_Exercise goal_
Please output the data below exactly, beginning with the line that contains "How do I perform: Click" and continuing through the end of the data. Leave the pictures out of your answer.

A block of data
=-=-=-=-=
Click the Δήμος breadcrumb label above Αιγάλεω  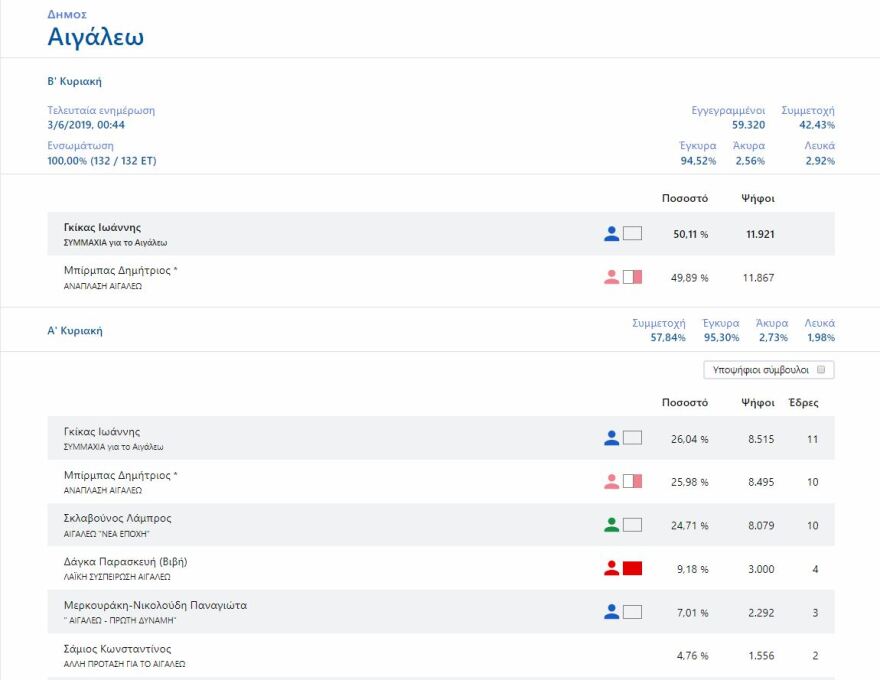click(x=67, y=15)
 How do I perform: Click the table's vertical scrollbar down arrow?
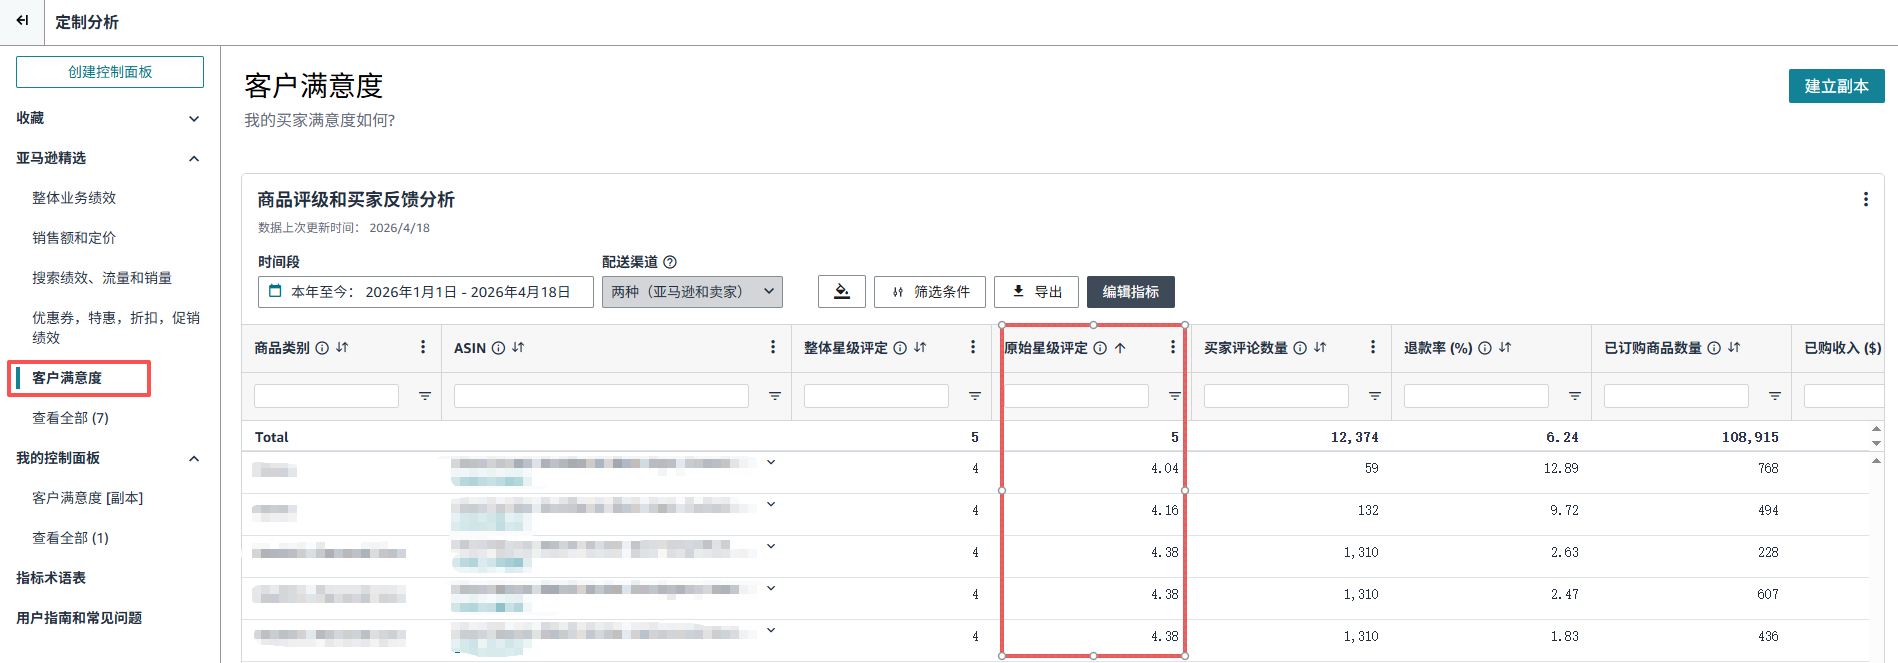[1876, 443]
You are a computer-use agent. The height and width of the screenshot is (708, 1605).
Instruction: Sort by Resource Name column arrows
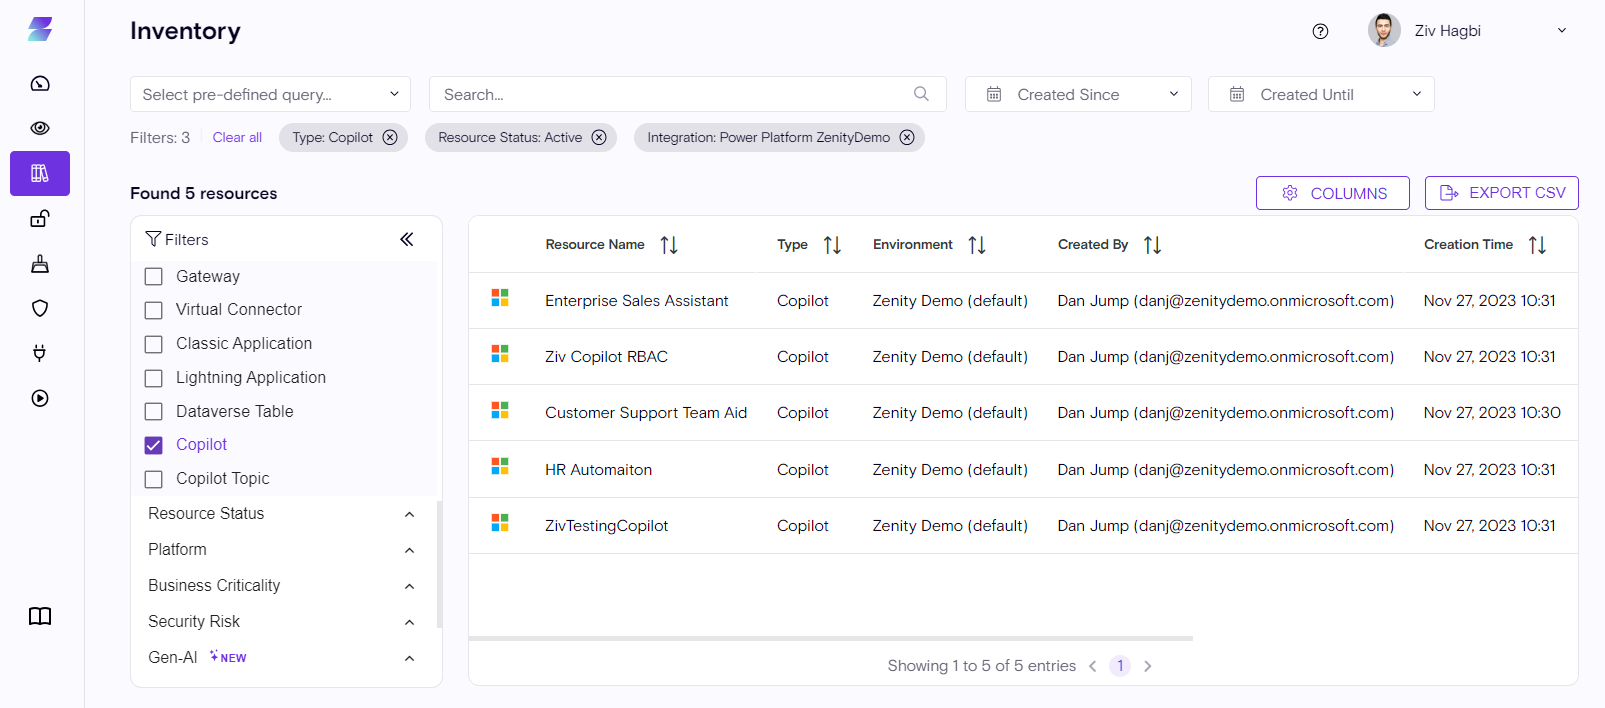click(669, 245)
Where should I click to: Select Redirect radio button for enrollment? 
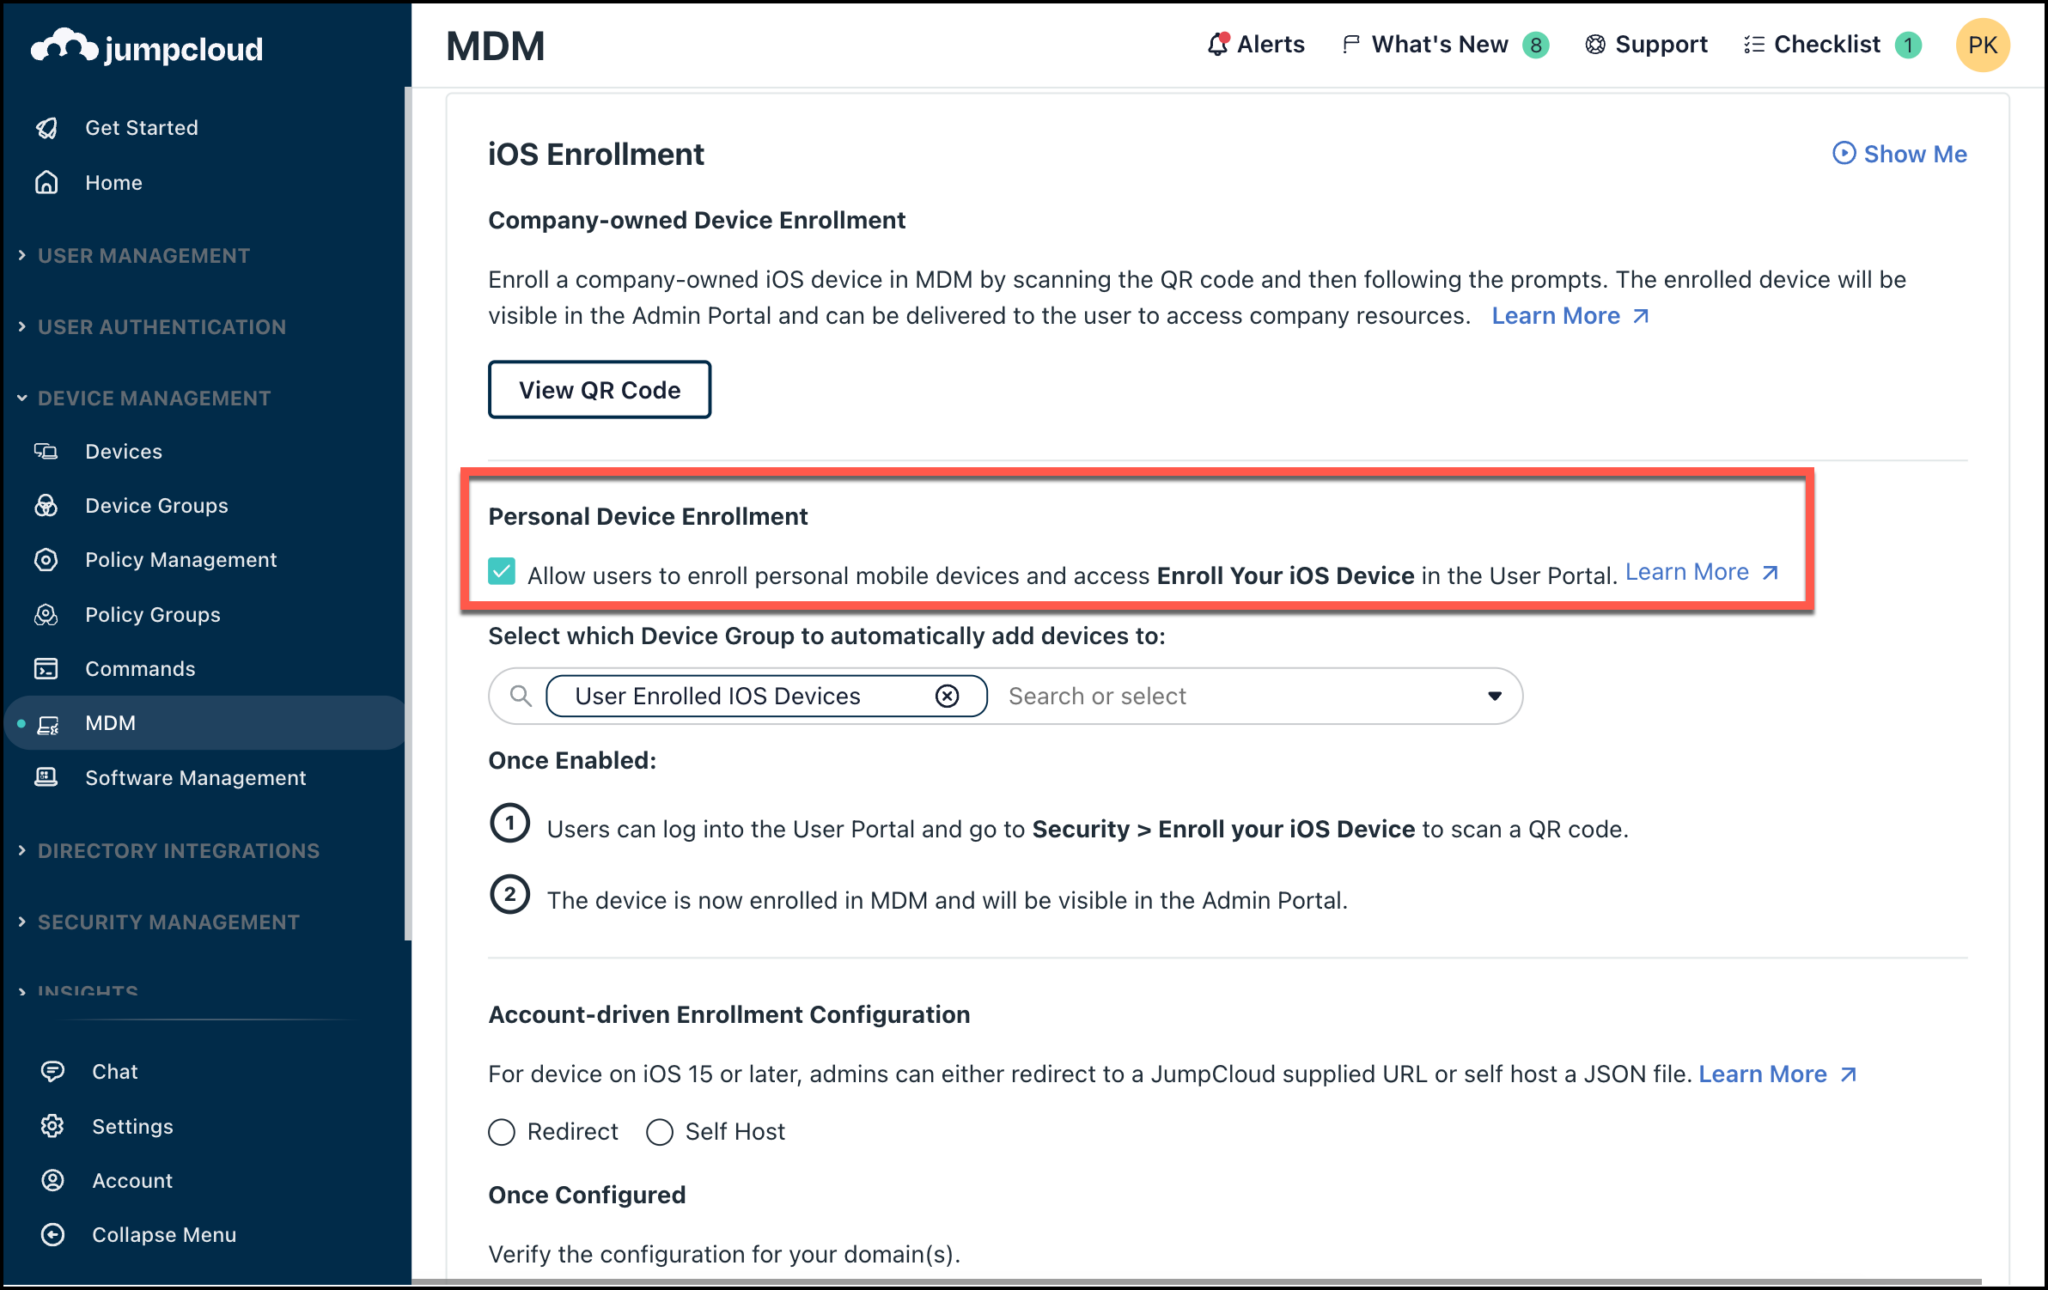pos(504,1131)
=-=-=-=-=
_Reply to the exercise_
 How do I perform: Click the table's vertical scrollbar down arrow?
[1876, 443]
You are a computer-use agent. The height and width of the screenshot is (708, 1605).
Instruction: Sort by Resource Name column arrows
click(669, 245)
Where should I click to: Select Redirect radio button for enrollment? 
pos(504,1131)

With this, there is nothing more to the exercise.